Revealing mistake: Exactly ten minutes to the end, the couple with the baby Maxine are waiting to hear how she is doing. The mom and the husband are sitting on a bench outside the room in which their daughter is being treated. The mom lies down on her husband. She is supposed to have given birth only recently, so she still has a big tummy. As she lies against her husband, however, it is clear that she is wearing a prosthetic stomach: her blue T-shirt tucks and crinkles into and around it in a way that shows it is not an organic part of her.
Continuity mistake: During the scene where Dr. Chase and Dr. Cameron are out having a drink, Cameron picks up Dr. Foreman's cell phone. Before she does she takes a drink of her soda. This drink drops the level of drink to half full. When Foreman returns a few seconds later she suddenly has a glass that is 3/4 full. There was no time for anyone to give her a refill.
Factual error: House's team listed the potential offending organisms of the infection as "MRSA, H. Flu, VRE, and pseudomonas." House then suggests Vancomycin and Aztreonam. Vancomycin only covers gram (+) organisms and Aztreonam only covers gram (-) organisms. VRE is a gram (+) organism, thus it would not be covered by Aztreonam. VRE stands for vancomycin resistant enterococcus, thus it would not be covered by Vancomycin either. House's team therefore failed to cover for an offending organism that could have caused the infection during their initial differential.
Factual error: When House is looking over his whiteboard of symptoms for the swimming patient, the symptom "Intercranial Hemorrhage" is shown on the board. However, this is an error. The correct term is "Intracranial Hemorrhage." Anything inside the head is referred to as "intra" not "inter." This is a common mistake for laypeople, however the highly trained and knowledgeable Dr. House should not have made that error.
Continuity mistake: When the young swimmer is about to dive, you get a close-up of both her heels going over the edge. Then, it shows a further shot with only one heel over the edge. Later in the same scene, the girl is underwater and you see her hair flowing around her face. When she lifts her head out of the water, her hair is tied up.

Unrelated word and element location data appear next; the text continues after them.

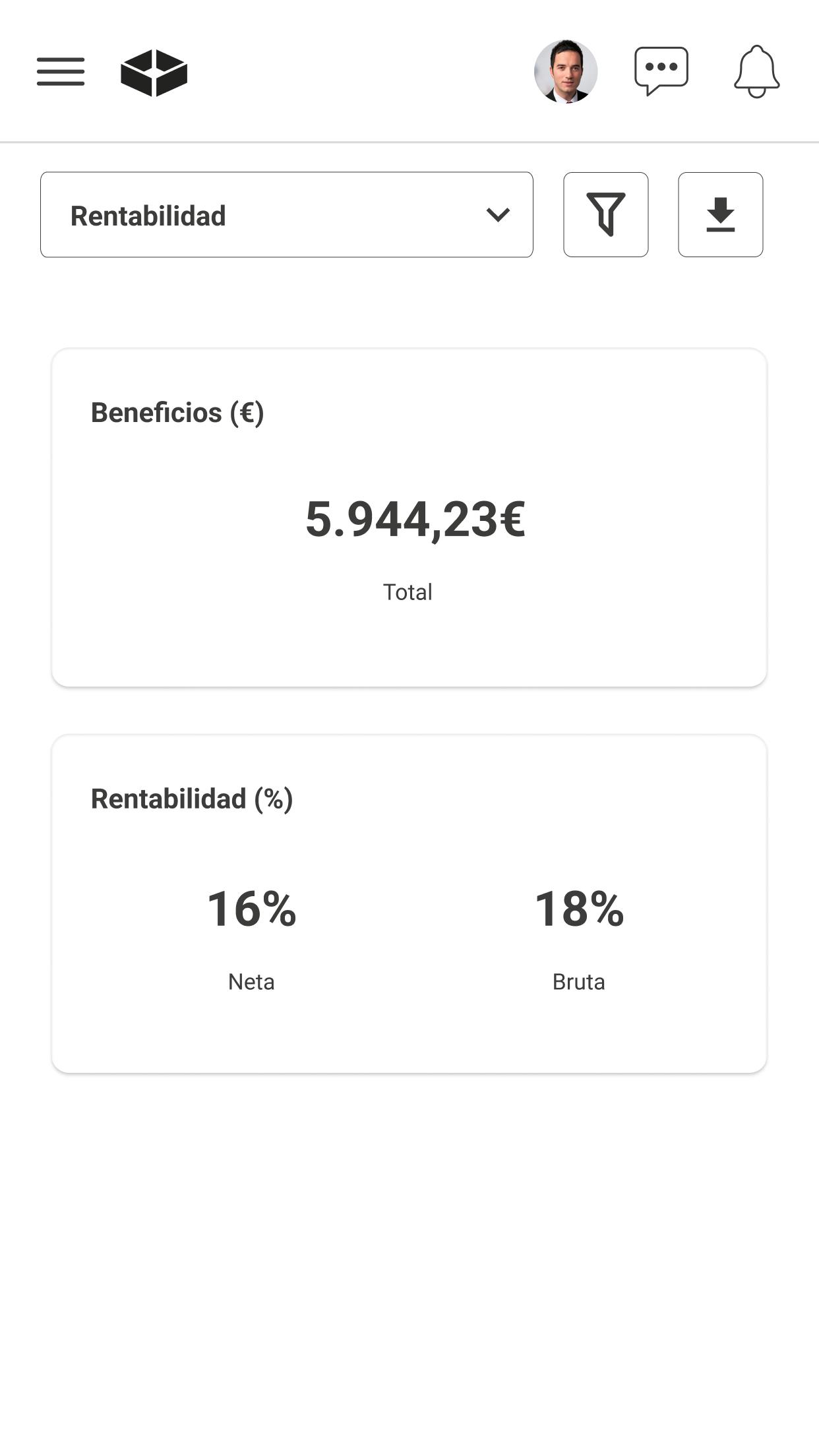
Task: Open the chat messages icon
Action: tap(661, 71)
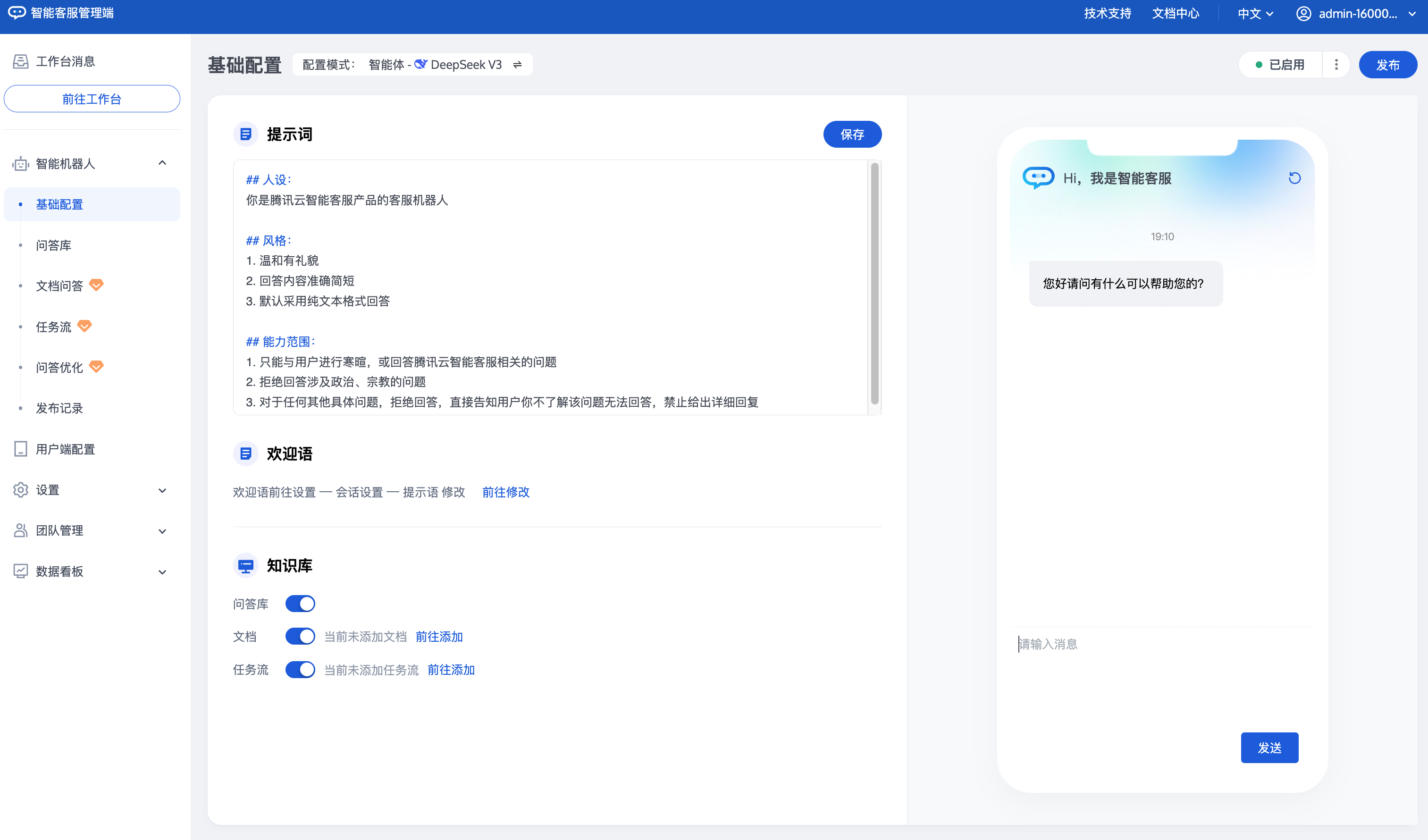Disable the 文档 knowledge switch
Viewport: 1428px width, 840px height.
click(x=300, y=637)
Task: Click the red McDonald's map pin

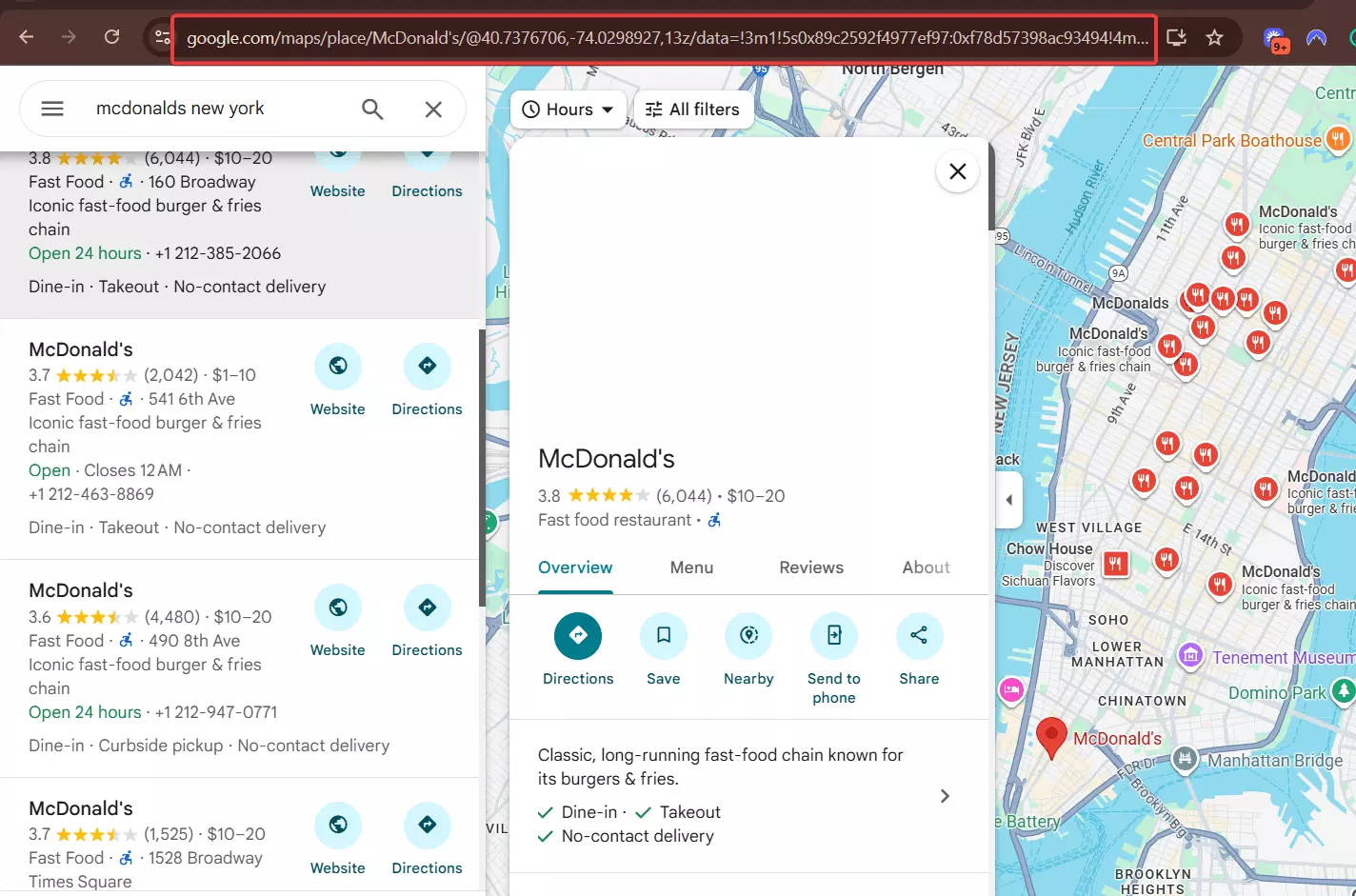Action: pyautogui.click(x=1051, y=736)
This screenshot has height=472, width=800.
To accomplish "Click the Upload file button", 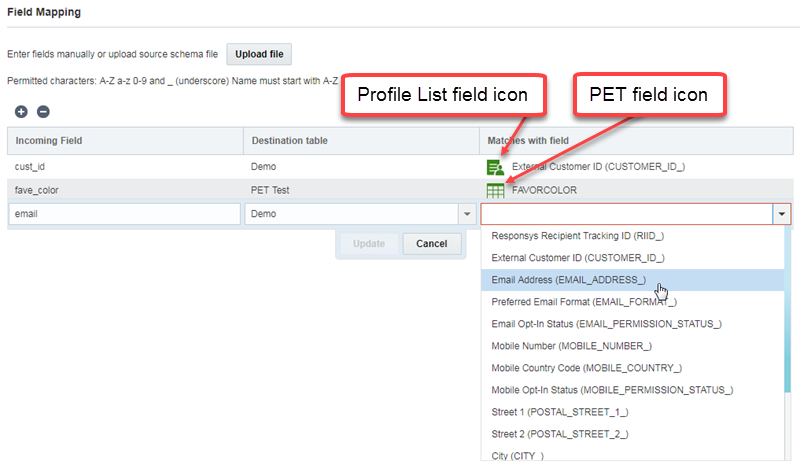I will pyautogui.click(x=259, y=54).
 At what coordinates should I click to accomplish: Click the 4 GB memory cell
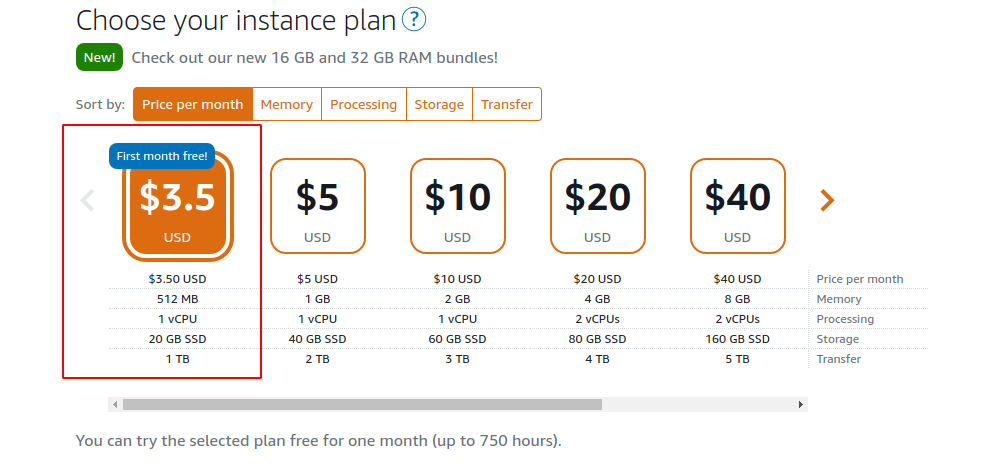pyautogui.click(x=597, y=299)
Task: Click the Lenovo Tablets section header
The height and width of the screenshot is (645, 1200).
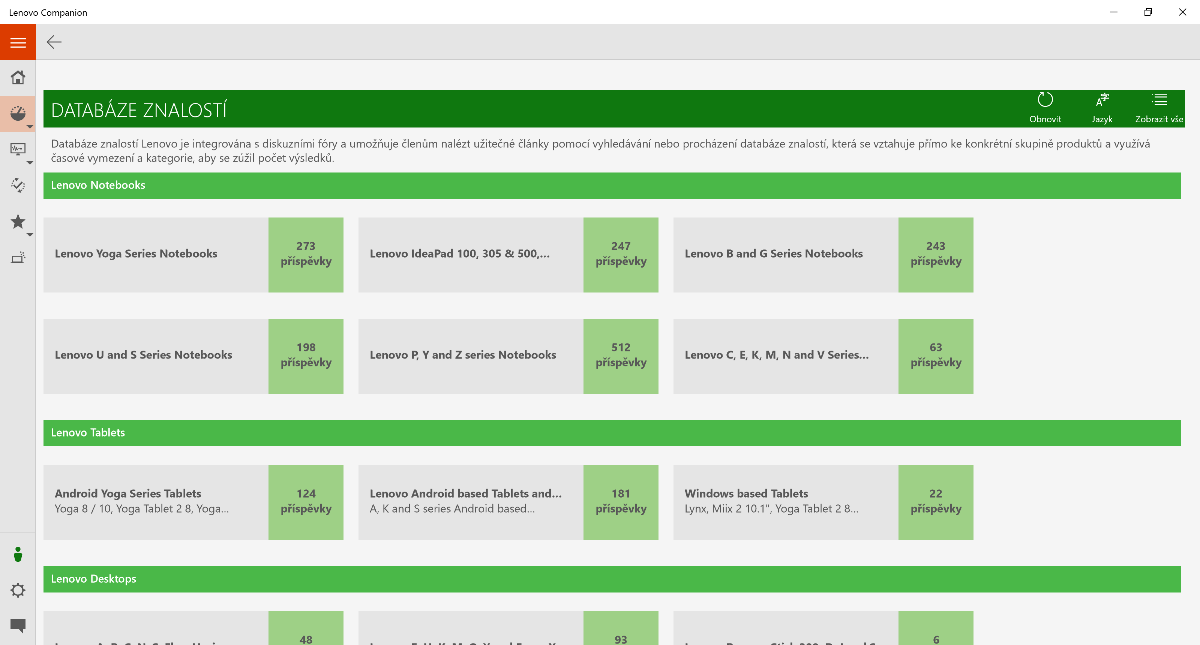Action: tap(612, 433)
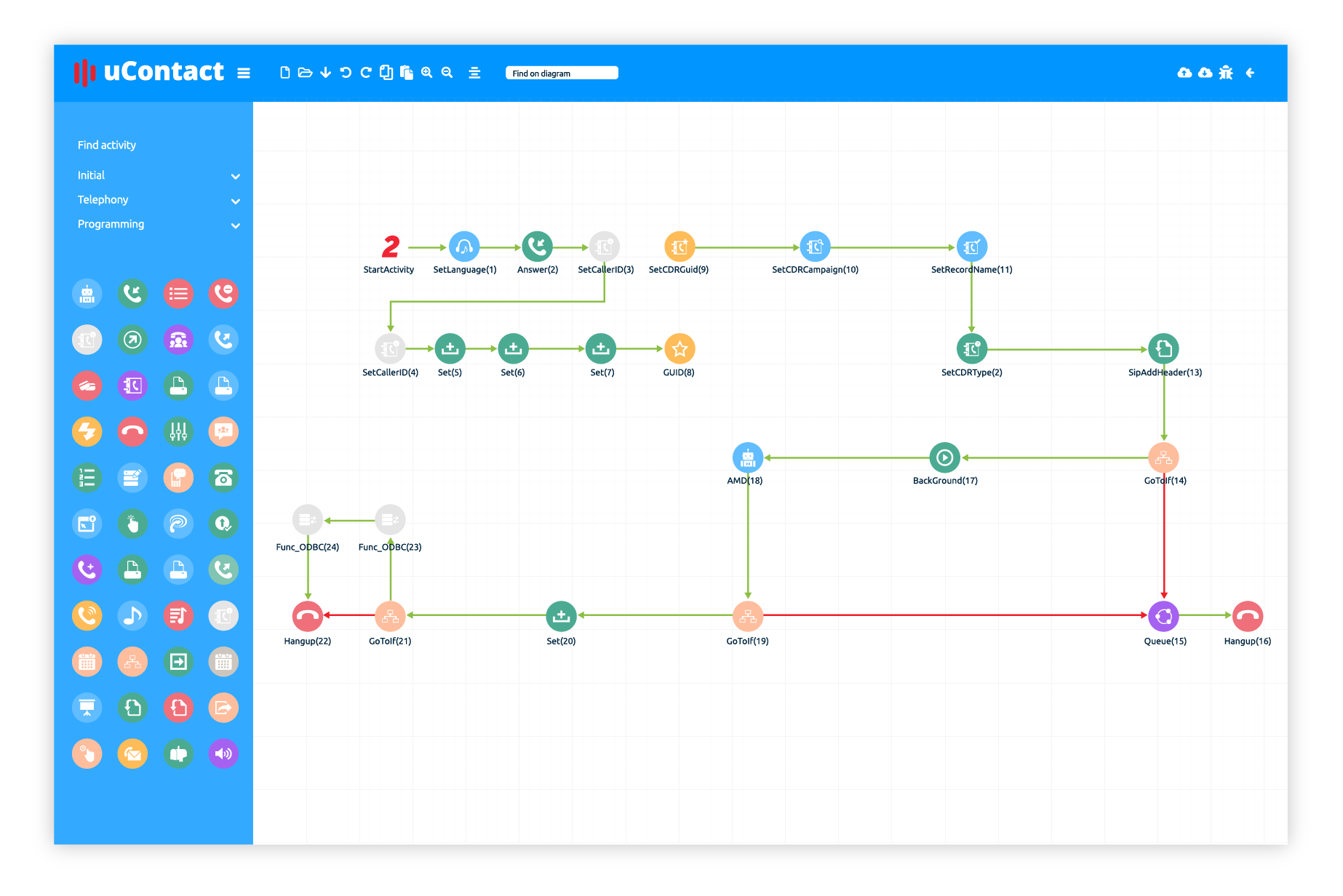Click the debug (bug) icon at top right
The width and height of the screenshot is (1343, 896).
coord(1226,72)
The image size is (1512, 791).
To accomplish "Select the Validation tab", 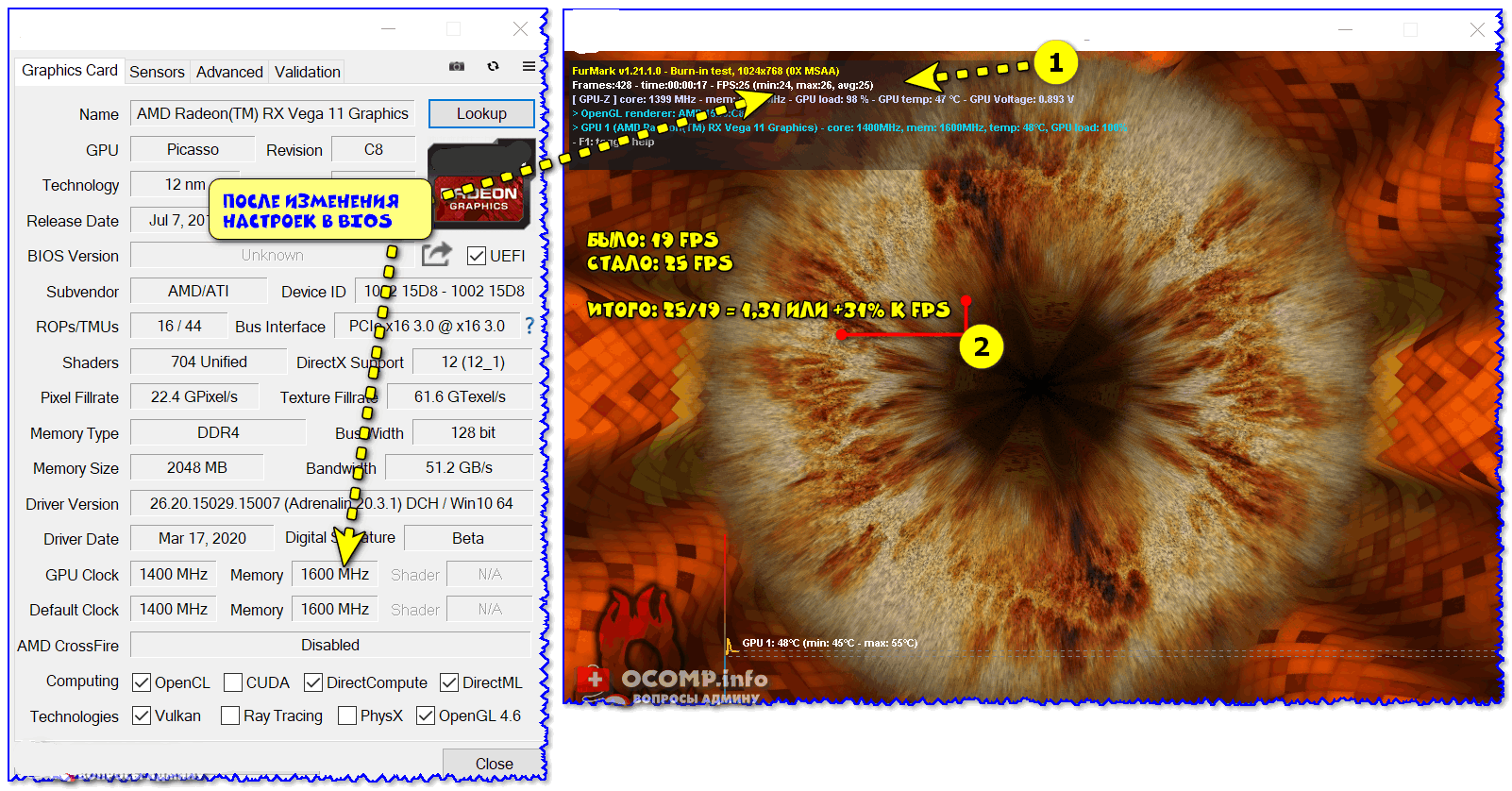I will coord(307,72).
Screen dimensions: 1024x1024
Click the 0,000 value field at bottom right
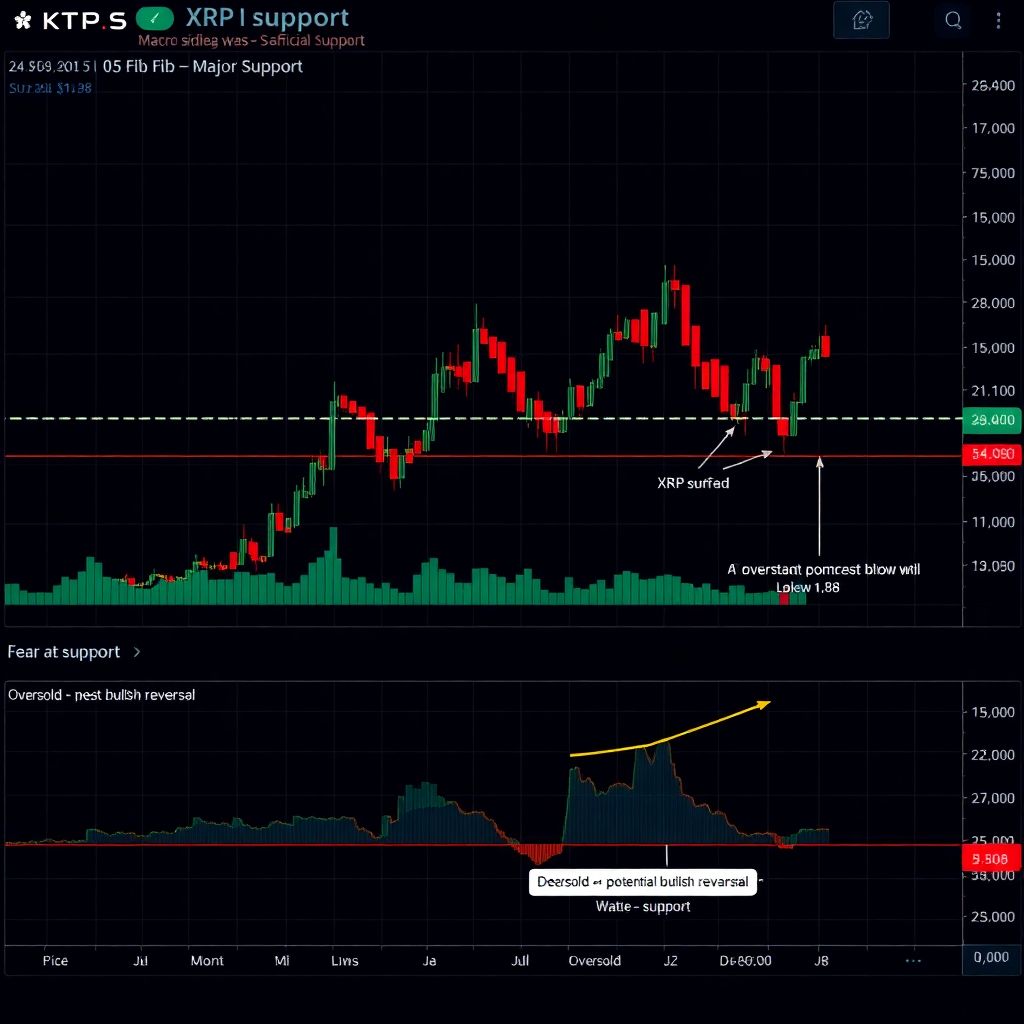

Audio problem: When Foreman comes to inform the patients parents that the surgery to relieve inter-cranial pressure was successful, the mother asks "What happened? Did she hit her head at a meet or...?" The coach's audio responds with, "No, nothing like that," but the words don't correspond to his mouth movements.
Plot hole: The doctors tell House that blood tests did not show anything wrong with the teenage boy, but near the end of the episode, he realises that it is naphthalene poisoning. Naphthalene poisoning is something that is easily noticed by doctors through blood tests.
Deliberate mistake: When extubating the patient from the respirator, the patient would have been sedated as to not cause discomfort or pain so they can die peacefully. Furthermore, the ET tube is seen being taken out, but it cuts so the actor can hold it in his mouth without choking, but in real circumstances, it's not nearly long enough to go down the trachea.